◆ What you have to do
Every line of the listing below should be written out exactly, minus its pictures.

*** Opening Record excerpts ***

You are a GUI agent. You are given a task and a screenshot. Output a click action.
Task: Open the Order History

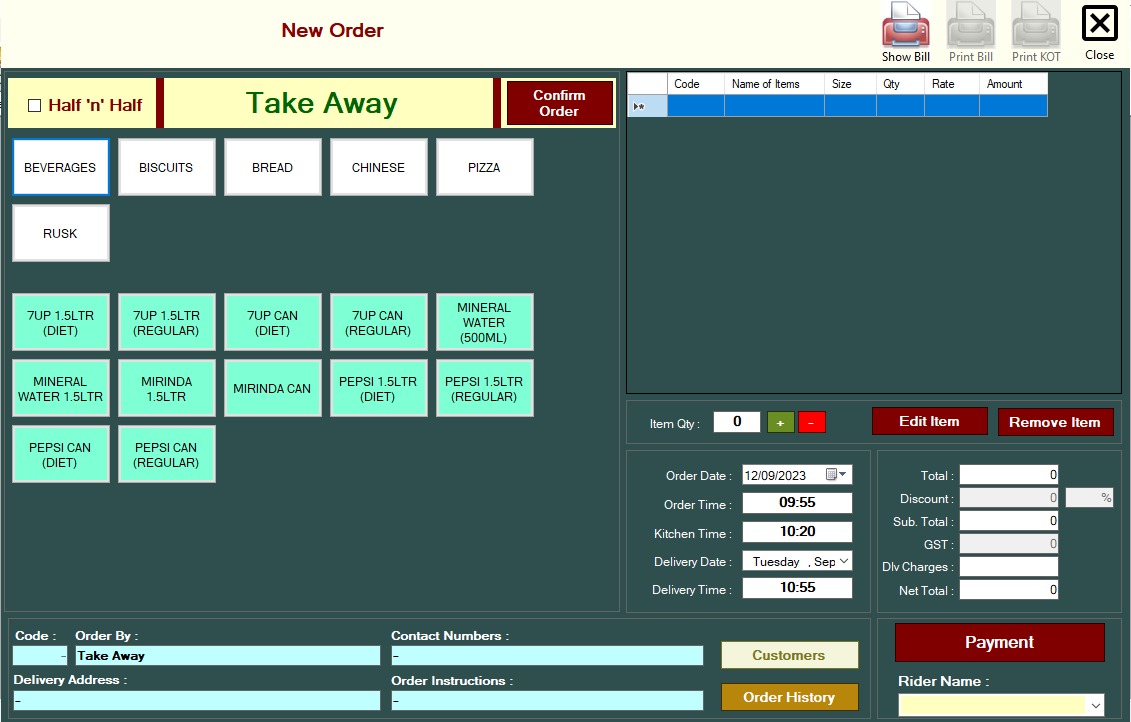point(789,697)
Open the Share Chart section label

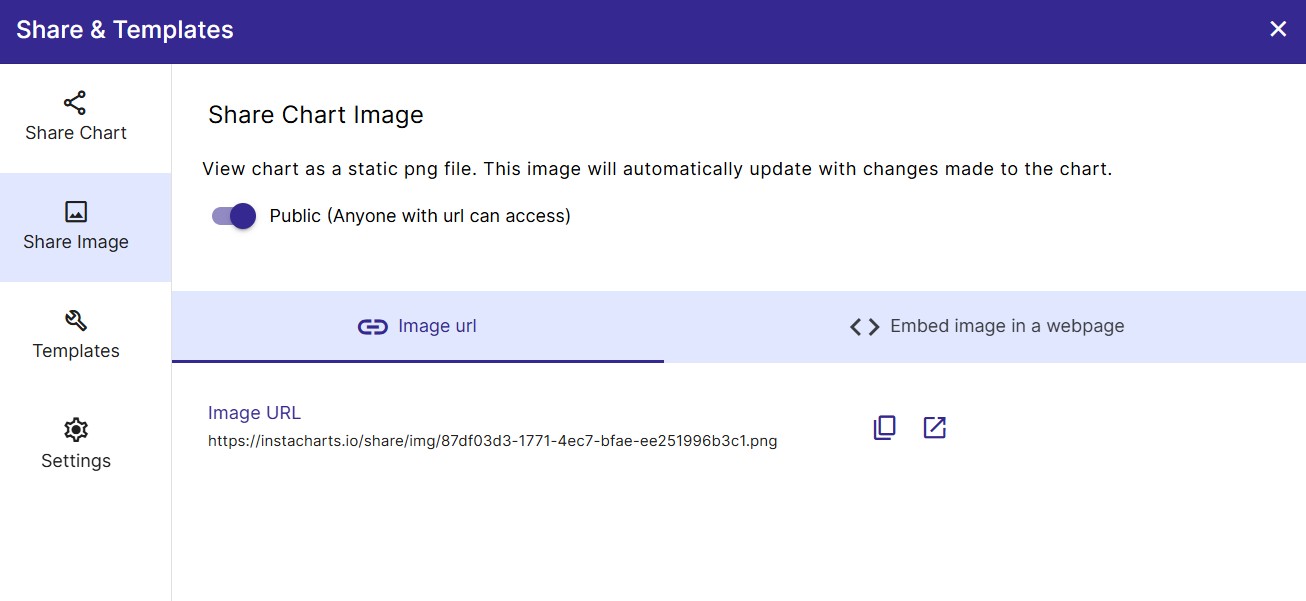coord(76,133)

*** Closing Record excerpts ***

◆ Task solution
You are a GUI agent. You are given a task and a screenshot. Output a click action.
Task: Open the Order History

point(789,697)
Open the Share Chart section label

coord(76,133)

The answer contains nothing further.